Я промолчал и поднялся наверх в ту тихую комнатку, где Агнес так часто сидела около меня, когда я корпел над книгами. До позднего вечера ко мне никто не приходил. Я взял какую-то книгу и пытался читать. Пробило полночь, я все еще читал, не зная и не понимая, что читаю, как вдруг Агнес тихо коснулась моего плеча:
— Рано утром вы уезжаете, Тротвуд. Попрощаемся.— Она недавно плакала, но теперь ее лицо было так спокойно и так прекрасно! — Да благословит вас господь,— протягивая мне руку, сказала она.
— Дорогая Агнес, я вижу, вы не хотите говорить о сегодняшнем вечере. Но неужели ничего нельзя сделать?

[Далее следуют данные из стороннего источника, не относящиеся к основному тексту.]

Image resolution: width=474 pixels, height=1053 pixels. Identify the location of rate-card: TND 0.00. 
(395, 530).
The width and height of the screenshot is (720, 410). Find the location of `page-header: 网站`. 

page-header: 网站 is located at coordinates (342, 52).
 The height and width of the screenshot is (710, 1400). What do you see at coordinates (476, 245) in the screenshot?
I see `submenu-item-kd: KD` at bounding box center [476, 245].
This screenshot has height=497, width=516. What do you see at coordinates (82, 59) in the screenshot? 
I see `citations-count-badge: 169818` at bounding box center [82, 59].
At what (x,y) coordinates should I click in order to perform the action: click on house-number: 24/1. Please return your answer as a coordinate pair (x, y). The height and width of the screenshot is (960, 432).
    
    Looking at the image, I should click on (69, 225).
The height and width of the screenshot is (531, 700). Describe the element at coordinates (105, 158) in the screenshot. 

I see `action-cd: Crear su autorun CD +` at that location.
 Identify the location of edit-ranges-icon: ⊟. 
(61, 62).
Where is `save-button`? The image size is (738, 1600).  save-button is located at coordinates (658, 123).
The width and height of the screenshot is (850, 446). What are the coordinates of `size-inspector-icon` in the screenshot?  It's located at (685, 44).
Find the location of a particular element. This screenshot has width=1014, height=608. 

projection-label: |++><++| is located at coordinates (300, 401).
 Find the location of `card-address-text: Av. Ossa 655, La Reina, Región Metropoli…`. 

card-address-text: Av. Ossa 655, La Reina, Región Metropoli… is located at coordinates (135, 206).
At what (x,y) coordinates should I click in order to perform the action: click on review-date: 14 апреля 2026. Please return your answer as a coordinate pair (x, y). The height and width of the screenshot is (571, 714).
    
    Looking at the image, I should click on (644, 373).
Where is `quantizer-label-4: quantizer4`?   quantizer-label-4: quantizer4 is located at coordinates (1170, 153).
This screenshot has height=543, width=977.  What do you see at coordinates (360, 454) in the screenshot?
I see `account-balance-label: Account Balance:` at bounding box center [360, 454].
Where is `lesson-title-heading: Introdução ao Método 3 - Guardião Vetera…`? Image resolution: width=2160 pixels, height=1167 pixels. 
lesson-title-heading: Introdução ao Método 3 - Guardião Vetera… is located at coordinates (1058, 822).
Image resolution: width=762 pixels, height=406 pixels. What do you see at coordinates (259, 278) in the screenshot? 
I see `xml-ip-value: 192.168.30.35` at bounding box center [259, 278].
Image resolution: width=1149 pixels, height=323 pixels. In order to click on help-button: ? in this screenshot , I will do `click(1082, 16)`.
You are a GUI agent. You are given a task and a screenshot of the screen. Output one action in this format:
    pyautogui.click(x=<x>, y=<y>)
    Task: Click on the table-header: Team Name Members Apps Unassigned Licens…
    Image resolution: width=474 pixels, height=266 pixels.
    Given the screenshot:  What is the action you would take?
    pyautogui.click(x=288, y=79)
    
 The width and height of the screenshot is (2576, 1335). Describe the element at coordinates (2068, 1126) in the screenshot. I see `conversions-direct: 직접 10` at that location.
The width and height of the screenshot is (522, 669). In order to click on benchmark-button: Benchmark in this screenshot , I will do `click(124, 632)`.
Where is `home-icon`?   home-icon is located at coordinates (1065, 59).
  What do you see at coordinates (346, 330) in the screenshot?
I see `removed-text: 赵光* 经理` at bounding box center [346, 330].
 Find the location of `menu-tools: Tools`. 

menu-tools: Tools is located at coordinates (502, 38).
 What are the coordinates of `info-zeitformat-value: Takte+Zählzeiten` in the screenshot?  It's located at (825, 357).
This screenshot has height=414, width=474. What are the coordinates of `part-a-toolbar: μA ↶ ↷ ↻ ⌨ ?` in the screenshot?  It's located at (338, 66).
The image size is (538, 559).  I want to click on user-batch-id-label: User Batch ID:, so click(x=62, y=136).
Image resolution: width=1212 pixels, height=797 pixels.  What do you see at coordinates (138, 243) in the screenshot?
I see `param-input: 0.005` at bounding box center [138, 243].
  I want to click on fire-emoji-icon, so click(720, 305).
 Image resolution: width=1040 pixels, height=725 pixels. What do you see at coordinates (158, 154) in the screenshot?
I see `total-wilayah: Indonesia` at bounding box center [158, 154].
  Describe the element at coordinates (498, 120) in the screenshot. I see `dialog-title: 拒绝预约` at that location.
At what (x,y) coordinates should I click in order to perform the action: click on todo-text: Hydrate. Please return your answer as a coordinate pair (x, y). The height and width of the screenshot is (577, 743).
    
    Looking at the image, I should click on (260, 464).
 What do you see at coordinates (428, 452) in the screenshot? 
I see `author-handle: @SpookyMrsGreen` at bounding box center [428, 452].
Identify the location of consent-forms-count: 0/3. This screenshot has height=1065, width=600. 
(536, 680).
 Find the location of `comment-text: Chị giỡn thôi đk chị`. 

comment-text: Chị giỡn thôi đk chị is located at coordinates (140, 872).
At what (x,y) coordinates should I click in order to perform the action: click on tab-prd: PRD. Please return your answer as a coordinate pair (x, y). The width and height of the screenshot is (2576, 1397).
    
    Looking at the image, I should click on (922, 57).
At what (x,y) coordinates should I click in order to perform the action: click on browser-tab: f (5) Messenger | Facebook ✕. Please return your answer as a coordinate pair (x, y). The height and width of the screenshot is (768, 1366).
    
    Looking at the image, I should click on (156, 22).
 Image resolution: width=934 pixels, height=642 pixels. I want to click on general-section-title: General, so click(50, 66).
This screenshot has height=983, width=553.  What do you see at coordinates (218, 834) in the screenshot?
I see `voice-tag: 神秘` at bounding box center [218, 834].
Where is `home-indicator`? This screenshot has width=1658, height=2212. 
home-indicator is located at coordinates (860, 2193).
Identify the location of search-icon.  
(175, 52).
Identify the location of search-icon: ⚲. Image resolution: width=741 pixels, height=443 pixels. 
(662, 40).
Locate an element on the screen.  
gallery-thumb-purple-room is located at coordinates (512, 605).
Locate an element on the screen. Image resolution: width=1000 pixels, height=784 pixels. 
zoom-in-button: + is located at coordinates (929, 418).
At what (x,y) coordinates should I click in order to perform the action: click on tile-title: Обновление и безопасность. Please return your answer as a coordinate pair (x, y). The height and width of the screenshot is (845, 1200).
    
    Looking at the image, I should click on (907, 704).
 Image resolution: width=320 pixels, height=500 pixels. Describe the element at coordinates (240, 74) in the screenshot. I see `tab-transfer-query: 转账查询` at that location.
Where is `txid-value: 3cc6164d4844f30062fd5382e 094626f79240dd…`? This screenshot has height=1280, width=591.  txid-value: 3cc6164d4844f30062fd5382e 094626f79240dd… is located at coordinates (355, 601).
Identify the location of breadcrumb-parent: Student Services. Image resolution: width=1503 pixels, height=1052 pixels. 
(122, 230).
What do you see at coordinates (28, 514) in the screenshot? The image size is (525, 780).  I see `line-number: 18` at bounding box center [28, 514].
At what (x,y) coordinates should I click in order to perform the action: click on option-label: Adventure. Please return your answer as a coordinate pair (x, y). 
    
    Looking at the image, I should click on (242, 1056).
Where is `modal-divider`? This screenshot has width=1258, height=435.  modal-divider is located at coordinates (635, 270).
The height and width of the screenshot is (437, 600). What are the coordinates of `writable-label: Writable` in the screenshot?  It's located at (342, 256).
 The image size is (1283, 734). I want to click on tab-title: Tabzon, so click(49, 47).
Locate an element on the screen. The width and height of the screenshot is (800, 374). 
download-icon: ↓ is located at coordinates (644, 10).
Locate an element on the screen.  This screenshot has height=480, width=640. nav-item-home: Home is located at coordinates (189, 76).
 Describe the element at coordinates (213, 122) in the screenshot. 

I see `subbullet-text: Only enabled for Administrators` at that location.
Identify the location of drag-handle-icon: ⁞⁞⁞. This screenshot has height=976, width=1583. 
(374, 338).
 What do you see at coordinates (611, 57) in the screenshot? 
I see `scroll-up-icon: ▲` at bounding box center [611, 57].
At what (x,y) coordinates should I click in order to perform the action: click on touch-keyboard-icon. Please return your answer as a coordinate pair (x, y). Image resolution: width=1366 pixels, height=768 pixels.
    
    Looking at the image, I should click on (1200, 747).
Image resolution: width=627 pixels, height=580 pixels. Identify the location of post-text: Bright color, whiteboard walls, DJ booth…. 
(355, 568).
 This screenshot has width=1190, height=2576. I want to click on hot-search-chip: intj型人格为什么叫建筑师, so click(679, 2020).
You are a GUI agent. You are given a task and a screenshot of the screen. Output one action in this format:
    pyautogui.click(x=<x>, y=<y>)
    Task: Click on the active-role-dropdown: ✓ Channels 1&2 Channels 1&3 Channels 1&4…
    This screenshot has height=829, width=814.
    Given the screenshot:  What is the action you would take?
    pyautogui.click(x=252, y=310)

— Надо уповать на бога,— ответила она.
— Может быть, я могу что-нибудь сделать? Ведь я-то прихожу к вам с моими горестями.
— И от этого мне легче выносить мои горести,— сказала она.— Нет, дорогой Тротвуд, вы ничем не поможете.
— Быть может, дорогая Агнес, это смелость с моей стороны советовать вам, потому что нет у меня вашей доброты, решительности, благородства, но вы знаете, как я вас люблю и чем обязан вам... Ведь вы не принесете себя в жертву ложно понятому чувству долга? Скажите, Агнес!
Никогда не видел я ее такой взволнованной. Она высвободила свою руку из моей и отступила на шаг.
— Дорогая Агнес! Скажите, что у вас нет таких мыслей. Вы для меня неизмеримо больше, чем сестра! Подумайте о том, что ваше сердце и такая любовь, как ваша,— бесценный дар!
О! Долго еще я видел потом это лицо и этот мимолетный взгляд, в котором не было ни удивления, ни упрека, ни сожаления! О! Долго еще я видел потом, как этот взгляд растворился в чудесной улыбке, когда она сказала, что не боится за себя и я не должен за нее бояться, и, назвав меня братом, ушла!
Было еще темно, когда у ворот гостиницы я занял место на крыше кареты. Перед самым отъездом стало рассветать, я сидел, думая об Агнес, как вдруг сбоку внезапно вырисовалась в предрассветной мгле голова Урии.
— Копперфилд! — хрипло прошептал он, уцепившись за железную скобу на крыше.— Прежде чем вы уедете, вам, должно быть, приятно будет узнать, что мы помирились. Я уже заходил к нему в комнату, и мы все уладили. Хоть я человек маленький, смиренный, но, ведь вы знаете, я ему полезен, а когда он не пьян, он блюдет свои интересы. А какой он, несмотря ни на что, приятный человек, мистер Копперфилд!
Я принудил себя выразить удовольствие, что Урия попросил прощения.
— Ну, это пустяки! Если ты человек маленький и смиренный, что́ стоит попросить прощения! Это так легко! Послушайте, вам когда-нибудь приходилось срывать незрелую грушу, мистер Копперфилд? — дергаясь, спросил он.
— Приходилось.
— Вот вчера вечером это сделал я,— продолжал он.— Но она созреет. Надо только подождать. Я умею ждать.
Расточая свои прощальные пожелания, он опустился наземь в тот момент, когда кучер уселся на козлы. Кажется, Урия что-то жевал, чтобы холодный утренний воздух не застудил ему горло. Но челюсти его двигались так, словно груша уже созрела, и он со смаком облизывал губы.
Мы вели в тот вечер на Бэкингем-стрит очень серьезный разговор о домашних событиях, подробно изложенных мною в последней главе. Бабушка была глубоко ими заинтересована и больше двух часов шагала, скрестив руки, взад и вперед по комнате. Когда случалось ей быть в сильном расстройстве чувств, она всегда совершала такое упражнение в ходьбе, а степень ее расстройства всегда можно было определить по длительности ее прогулки. На этот раз она была в таком волнении, что нашла нужным открыть дверь в спальню и дать себе больше простора, чтобы прохаживаться по обеим комнатам, и пока мы с мистером Диком тихо сидели у камина, она ровными шагами измеряла пространство по одной и той же линии, то появляясь, то исчезая, регулярно, как маятник.